It should be appreciated that the algorithm creation system and the algorithm management system may be parts of a single software program or may be separate software programs.


Algorithm may be implemented using logic such as AND and/or OR statements. In this way, algorithms can be combined to create intelligent systems to actively curate data in an efficient manner. For example, the example algorithms above could be run in with an OR operator or with an AND operator. For example, with an AND operator, algorithms may be established to delete DEBUG messages with a line length of greater than 2,000 characters. With an OR operator, the same or similar algorithms may be established to delete any DEBUG messages or any messages with a line length of greater than 2,000 characters.


Utilizing AND and/or OR operators to combine algorithms can allow for unique combinations of data curation. These unique combinations allow the system to more efficiently and effectively curate data than more traditional age-only curation techniques.

▶ _Task brief_
Resume the passage on combining data-curation algorithms with AND and OR operators, starting after its final sentence.

▶ _Information supplied_
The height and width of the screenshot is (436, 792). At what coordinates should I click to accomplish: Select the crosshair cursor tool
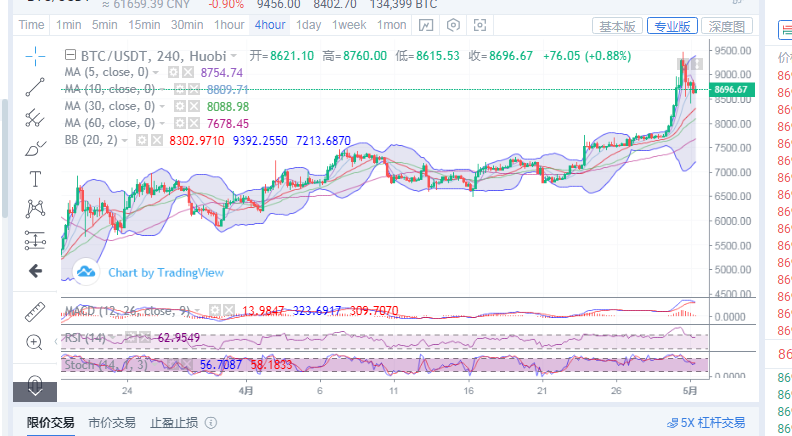click(x=36, y=54)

▶ _The response_
At 312, the one or more implemented algorithms may be executed. Algorithms implemented, for example using an algorithm management system, may be executed automatically by a processor of a computer system 200. For example, algorithms may be implemented and executed at a scheduled time, at a particular frequency, at regular intervals, immediately, or upon a detection of a triggering event.


At 315, data may be removed from one or more storage systems based on the implemented algorithm or algorithms. For example, an algorithm may identify one or more files or lines of data from one or more storage systems within a device or across a network. The identified files or lines may be, based on the algorithm or algorithms, automatically deleted from the storage systems.


In some embodiments, data may be automatically backed up prior to deletion. For example, an algorithm may specify a particular file location which data to be deleted should be saved prior to being deleted from the original location of the data.


At 318, a decision may be made as to whether the process 300 should continue. If the process 300 should continue at 318, the process 300 may comprise returning to 306 at which point one or more algorithms may be received as discussed above. At 321, the process 300 may end.


It should be appreciated that data as discussed herein may be stored simultaneously in any number of storage devices or may be transmitted between storage devices at any time. No data as discussed herein should be considered as being limited to data stored within any single storage device.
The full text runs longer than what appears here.